> **Your goal**: After locating the line that contains "The image size is (868, 413)." in the material below, copy that line and each one following it, exactly, up to the last line. Pictures stay out.

=== Excerpted data ===

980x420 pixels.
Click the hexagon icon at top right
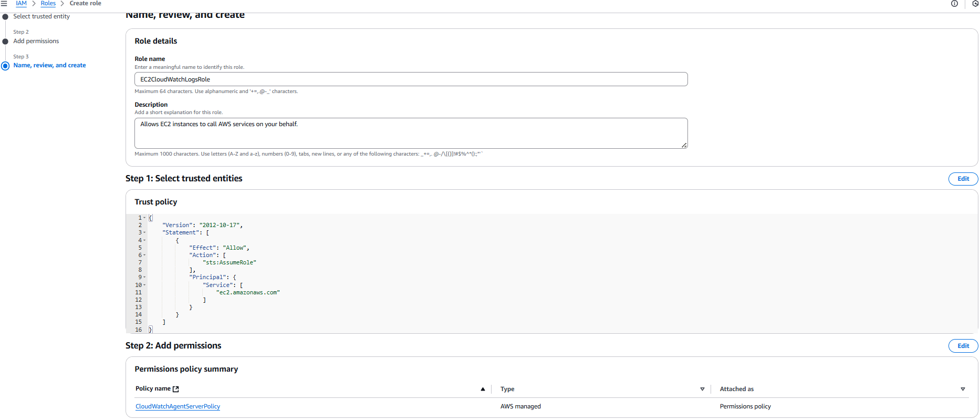tap(975, 4)
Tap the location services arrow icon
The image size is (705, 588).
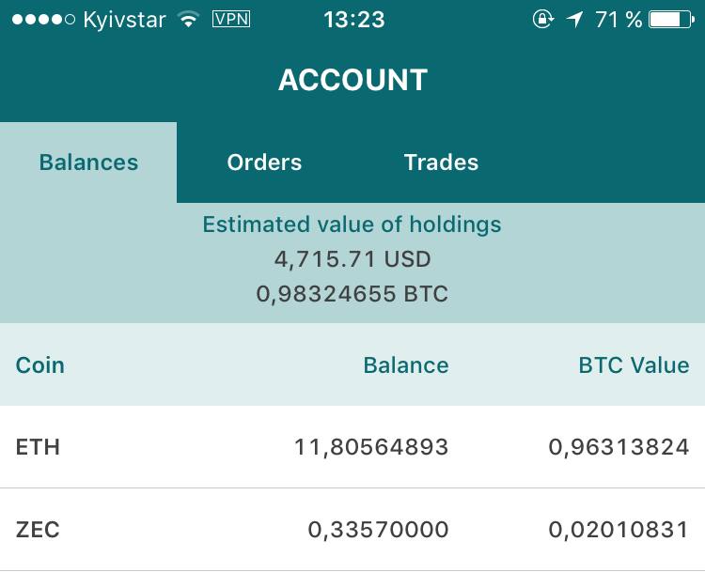click(574, 20)

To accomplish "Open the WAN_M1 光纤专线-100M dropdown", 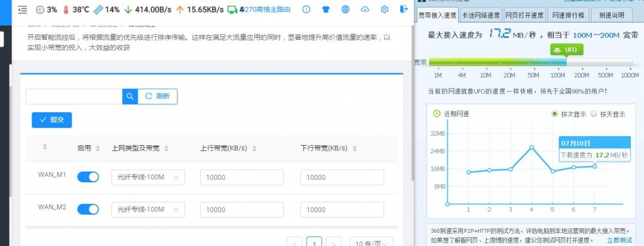I will (x=148, y=177).
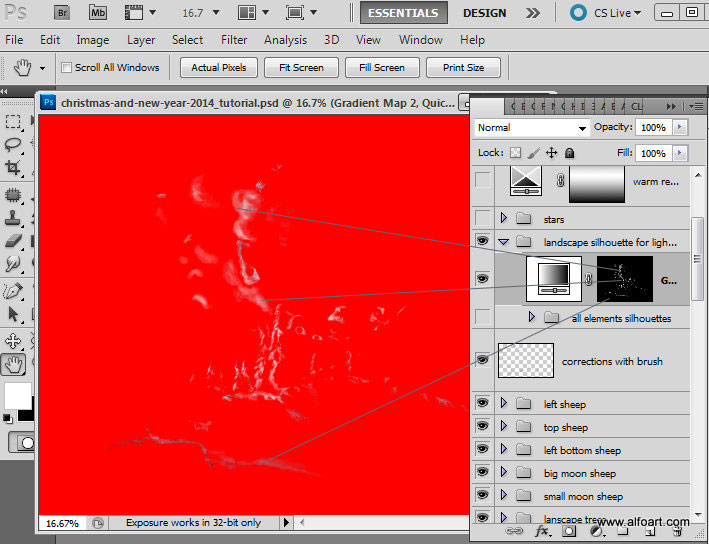The width and height of the screenshot is (709, 544).
Task: Select the Pen tool
Action: point(13,291)
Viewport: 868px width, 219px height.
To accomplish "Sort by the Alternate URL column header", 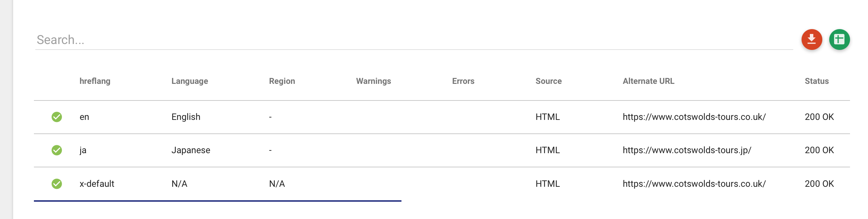I will (648, 81).
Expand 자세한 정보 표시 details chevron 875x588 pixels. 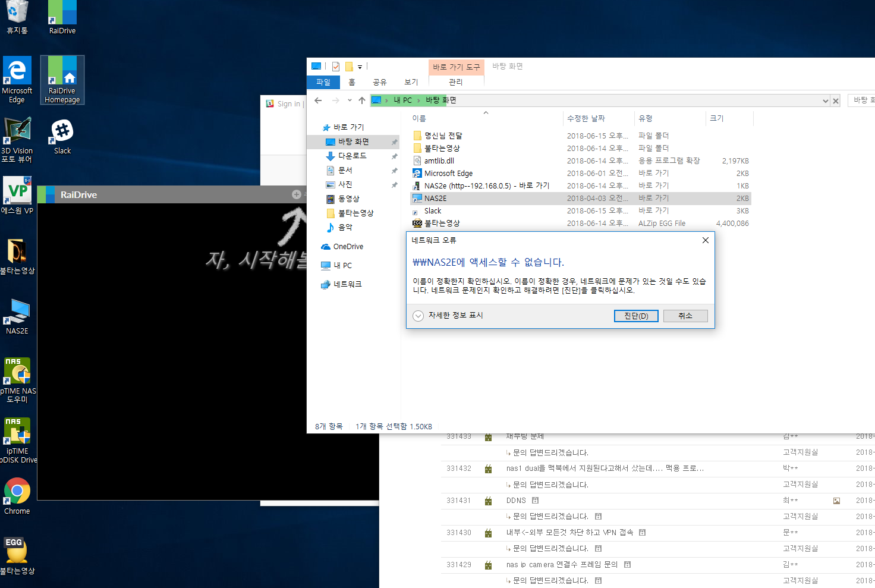tap(418, 316)
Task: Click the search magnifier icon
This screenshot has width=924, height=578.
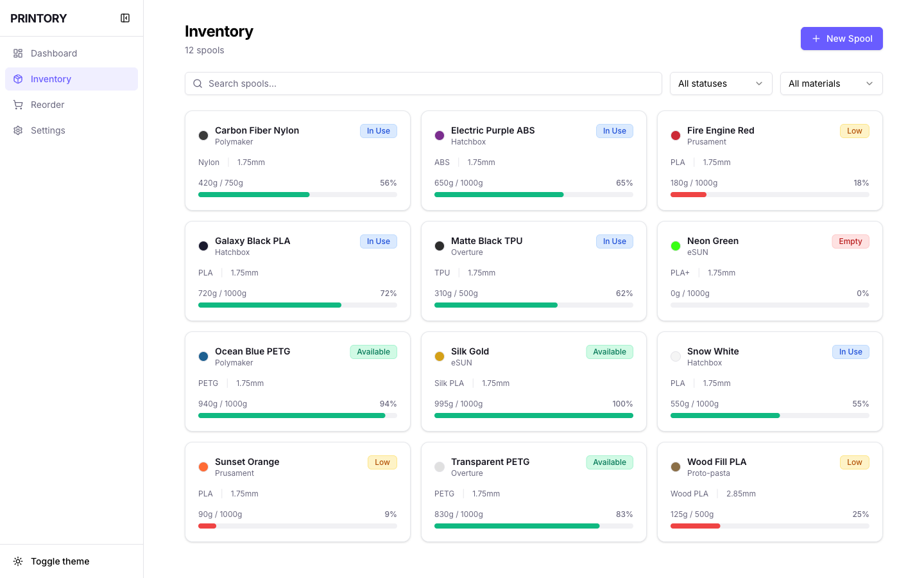Action: coord(197,83)
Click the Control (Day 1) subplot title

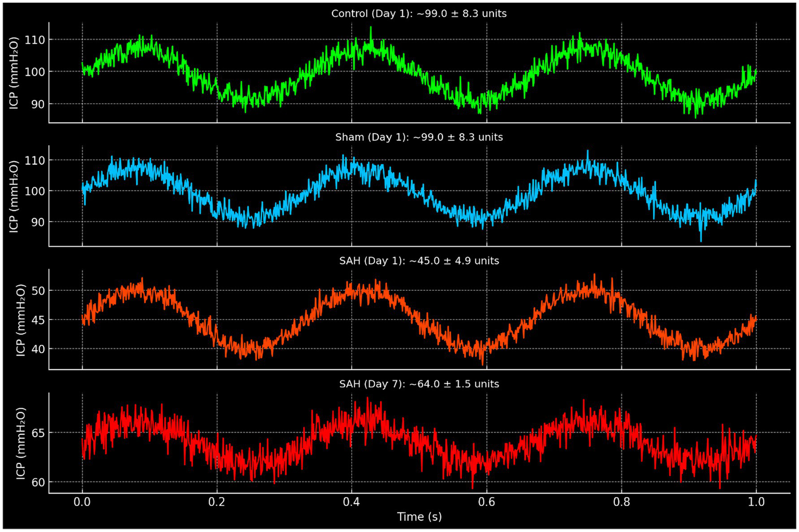click(x=418, y=14)
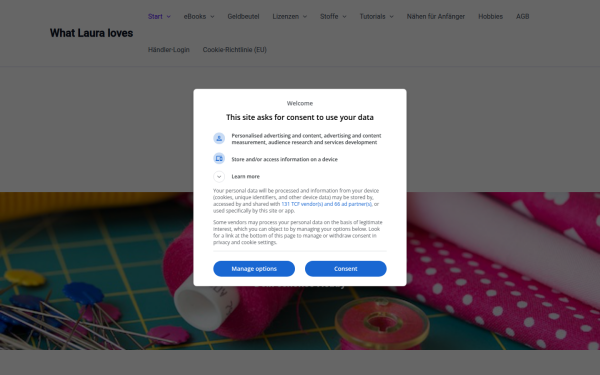This screenshot has width=600, height=375.
Task: Click the device storage icon
Action: pos(219,158)
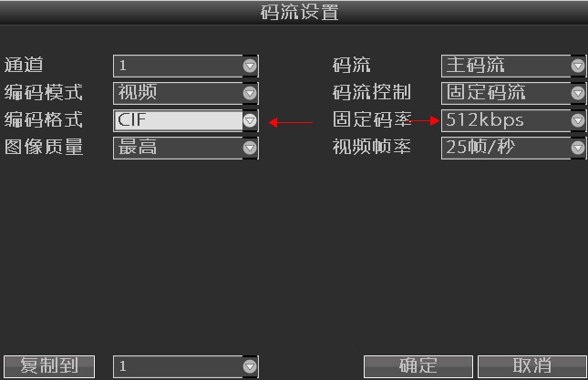This screenshot has width=588, height=380.
Task: Open the 码流控制 dropdown arrow
Action: pyautogui.click(x=578, y=93)
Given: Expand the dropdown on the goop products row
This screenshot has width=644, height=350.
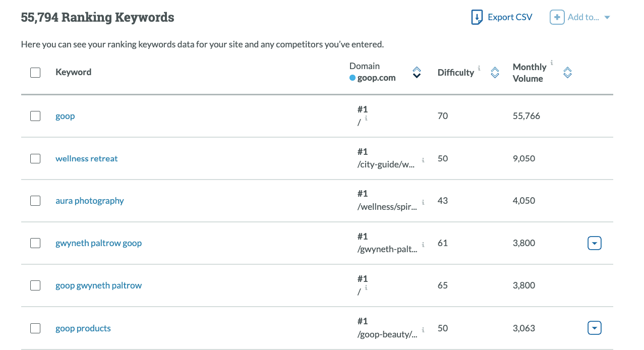Looking at the screenshot, I should tap(594, 327).
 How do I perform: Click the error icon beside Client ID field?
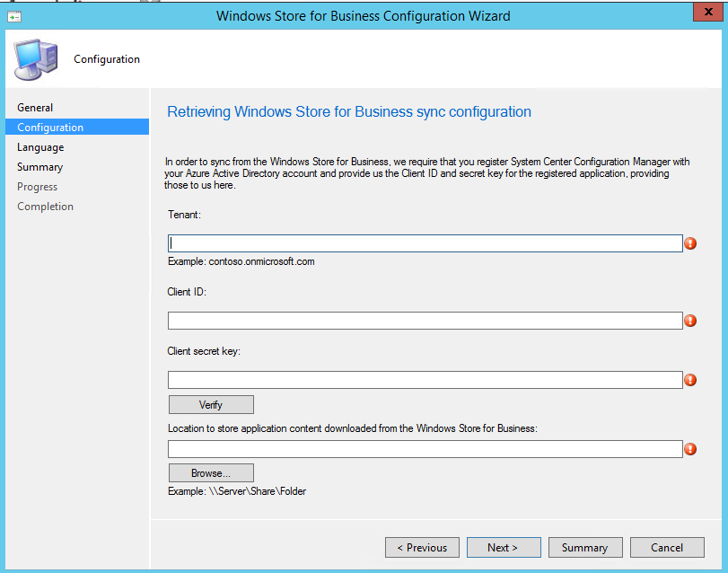(690, 321)
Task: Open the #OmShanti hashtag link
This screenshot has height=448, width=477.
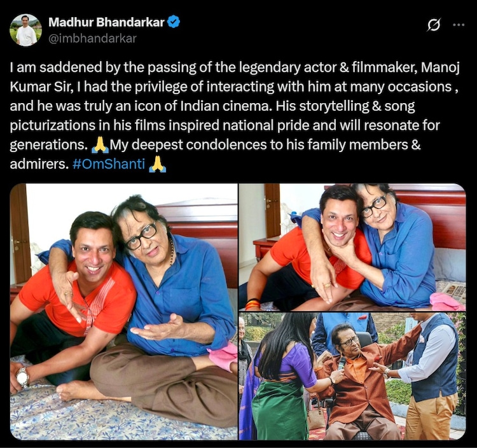Action: point(109,164)
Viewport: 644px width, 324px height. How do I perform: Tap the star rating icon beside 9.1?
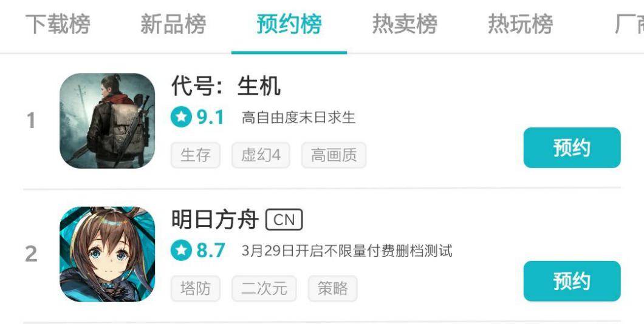pos(181,117)

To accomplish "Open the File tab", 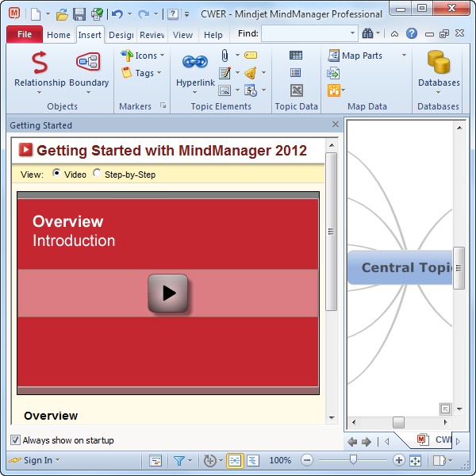I will pos(24,35).
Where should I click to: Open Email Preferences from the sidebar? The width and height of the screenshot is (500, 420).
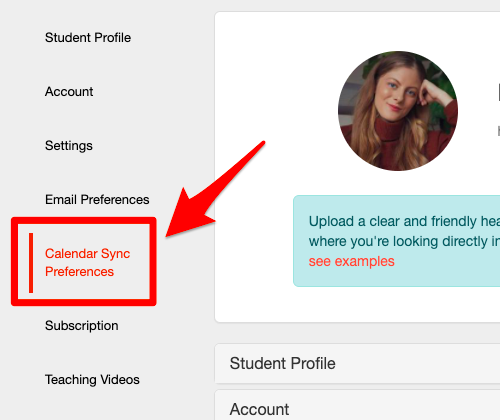click(97, 199)
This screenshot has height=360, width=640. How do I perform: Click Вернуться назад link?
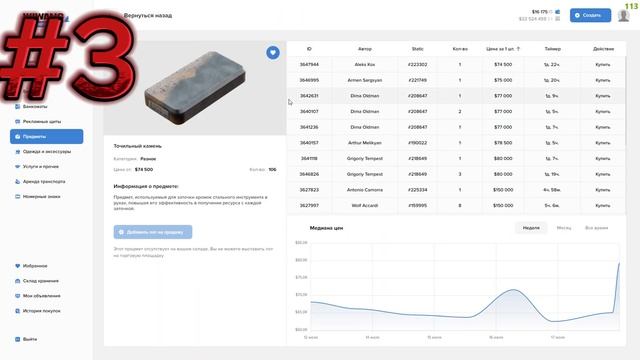[148, 16]
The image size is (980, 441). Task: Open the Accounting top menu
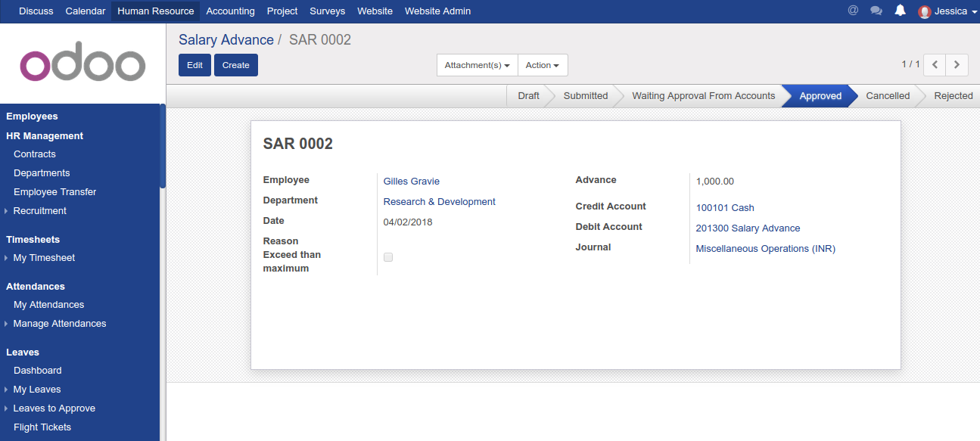pyautogui.click(x=230, y=11)
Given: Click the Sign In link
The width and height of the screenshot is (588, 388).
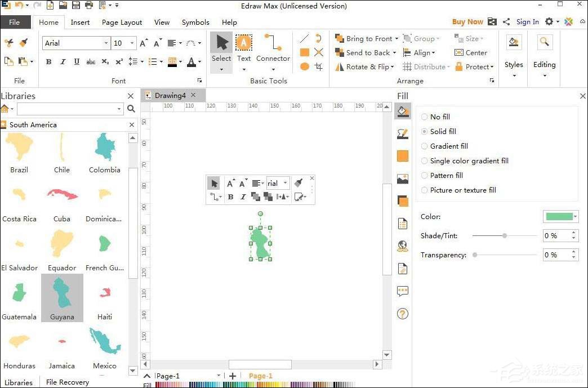Looking at the screenshot, I should coord(527,22).
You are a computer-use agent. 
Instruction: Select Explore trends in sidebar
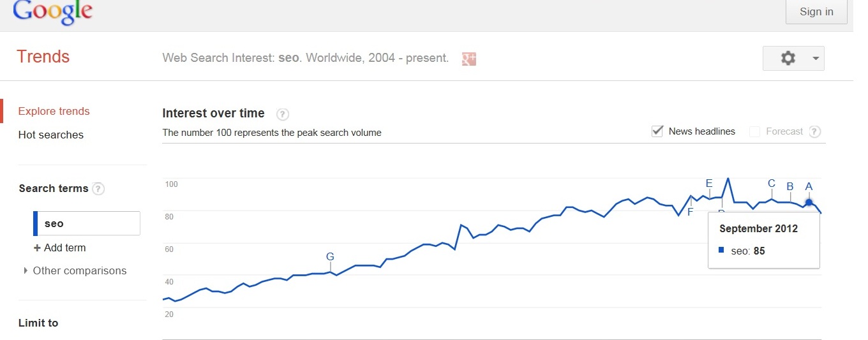(54, 111)
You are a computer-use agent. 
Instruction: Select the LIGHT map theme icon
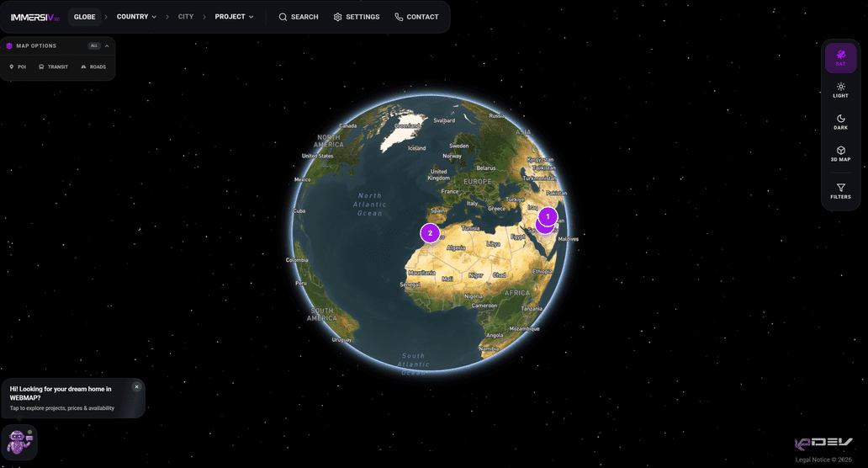(x=840, y=90)
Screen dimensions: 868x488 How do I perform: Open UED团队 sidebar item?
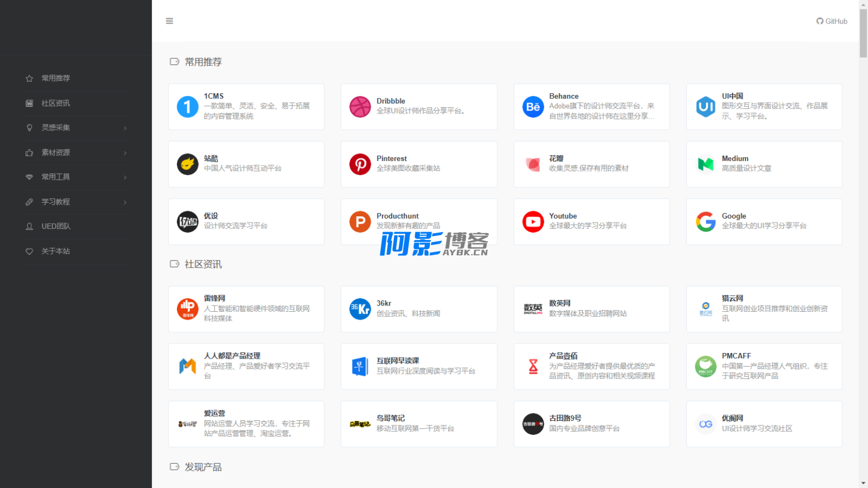click(55, 226)
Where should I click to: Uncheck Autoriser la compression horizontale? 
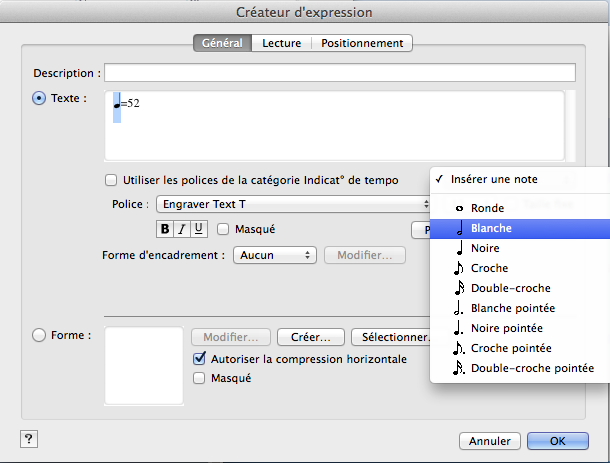[x=199, y=359]
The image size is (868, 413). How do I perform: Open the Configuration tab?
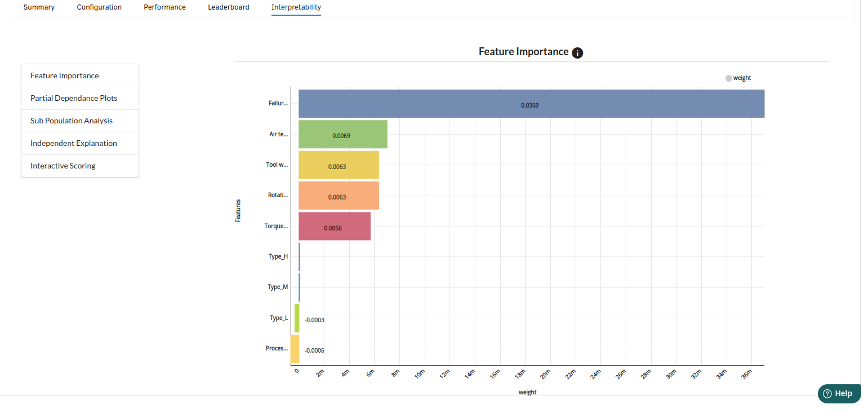[99, 7]
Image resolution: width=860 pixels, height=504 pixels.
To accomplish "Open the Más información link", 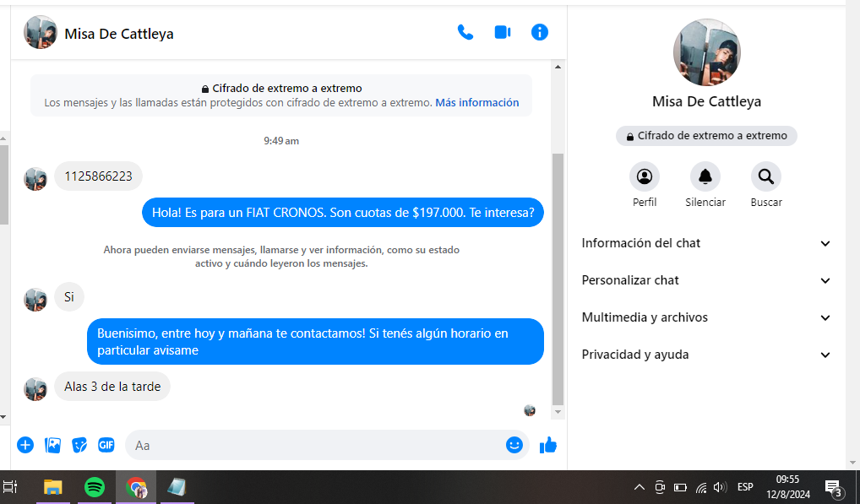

===

> **Answer for this exercise**:
The image size is (868, 413). How do I perform: Open the Configuration tab?
[99, 7]
Image resolution: width=860 pixels, height=504 pixels.
To accomplish "Open the Más información link", 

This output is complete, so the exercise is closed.